Certains pays d’Amérique latine effectuent, soit à titre individuel, soit en collaboration avec d’autres, des recherches qui portent sur la maladie de Chagas et les moyens de l’extirper. Depuis les années 40, la Bolivie intensifie ses efforts dans ce sens. Une enquête effectuée au plan national a révélé que sur les cinq millions d’habitants que compte ce pays, 1 800 000 risquent d’être un jour piqués par la sinistre punaise et que 600 000 l’ont déjà été.

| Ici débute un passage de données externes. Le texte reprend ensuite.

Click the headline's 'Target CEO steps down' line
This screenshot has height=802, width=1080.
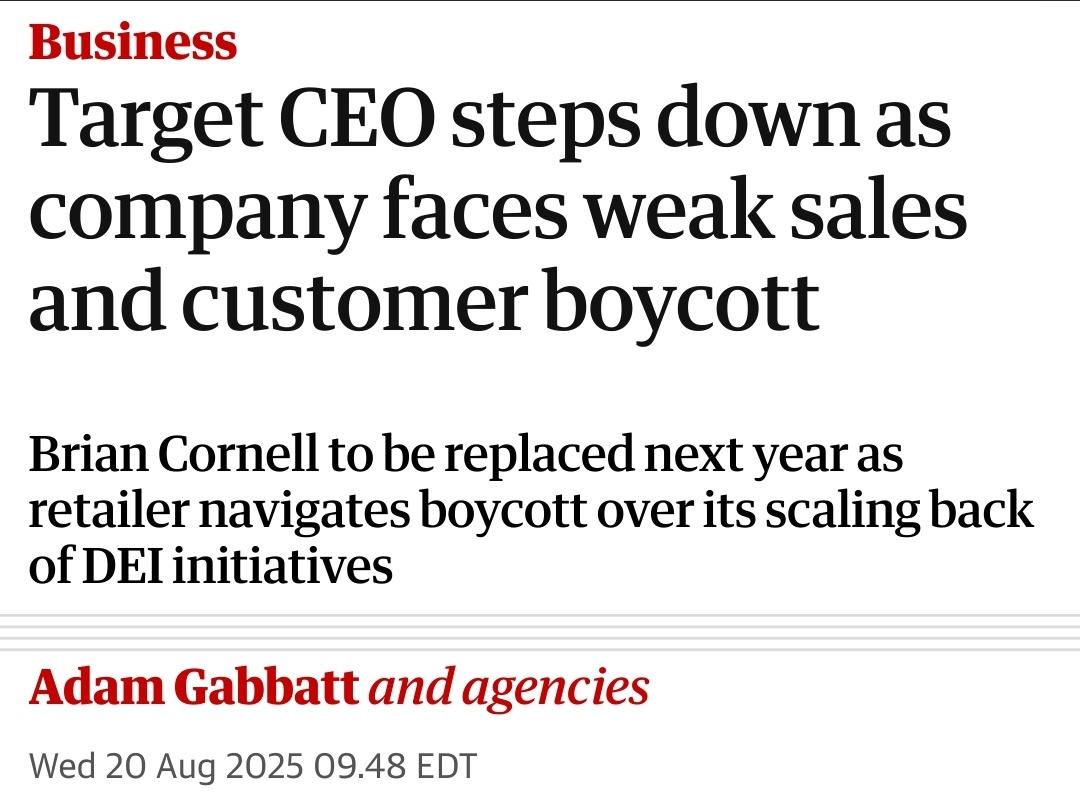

Le rôle de la punaise ailée dans la maladie de Chagas
Les recherches ont fait apparaître que toutes les punaises ne sont pas porteuses du parasite et que ce n’est pas la piqûre proprement dite qui détermine la contamination. L’insecte parasité peut, tout en aspirant le sang de sa victime, déposer ses déjections à proximité de la région piquée. Si la partie postérieure de son abdomen vient ensuite en contact avec la blessure, le parasite contenu dans les déjections pénètre dans le sang de la victime. Parfois, c’est la personne elle-même qui s’infecte en se grattant.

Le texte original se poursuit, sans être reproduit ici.